> **EXERCISE PROMPT**
Find the line below with "Given: Select the Eraser tool" and the line with "Screen dimensions: 782x447". Output them and the lines between, exactly, but not the pictures.

[DATASET EXCERPTS Boundary: Start]

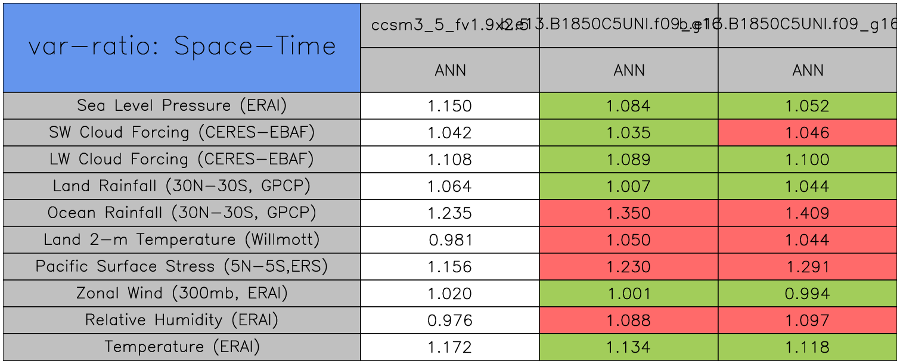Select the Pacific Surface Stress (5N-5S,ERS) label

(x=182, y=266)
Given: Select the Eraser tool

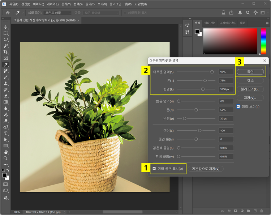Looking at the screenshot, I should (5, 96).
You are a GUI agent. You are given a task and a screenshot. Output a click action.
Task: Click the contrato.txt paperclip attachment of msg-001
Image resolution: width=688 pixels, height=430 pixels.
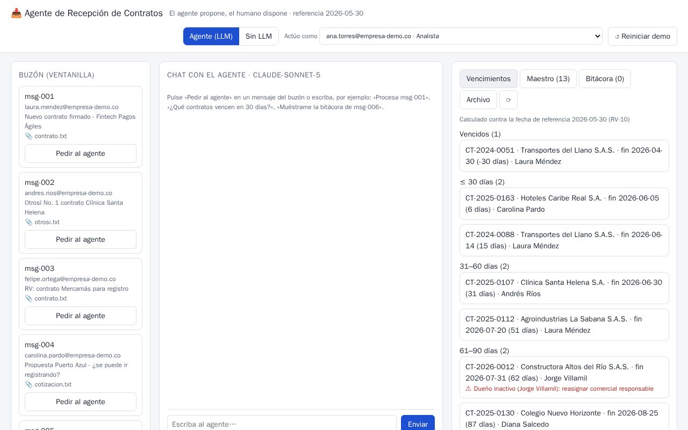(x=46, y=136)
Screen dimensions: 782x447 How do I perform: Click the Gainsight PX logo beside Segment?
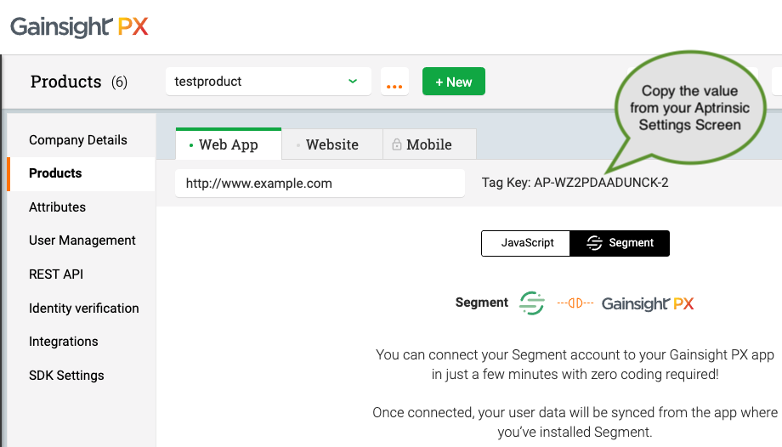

[DATASET EXCERPTS Boundary: End]
[DATASET EXCERPTS Boundary: Start]

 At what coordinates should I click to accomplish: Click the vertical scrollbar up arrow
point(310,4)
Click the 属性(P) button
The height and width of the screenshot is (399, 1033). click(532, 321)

[DATASET EXCERPTS Boundary: End]

> **ANSWER AREA**
Given: Select the Eraser tool

Looking at the screenshot, I should (5, 96).
You are a GUI agent. You are given a task and a screenshot. Output a click action.
Task: Click the contrato.txt paperclip attachment of msg-001
Image resolution: width=688 pixels, height=430 pixels.
(x=46, y=136)
Screen dimensions: 782x447 How do I perform: Click the Gainsight PX logo beside Segment?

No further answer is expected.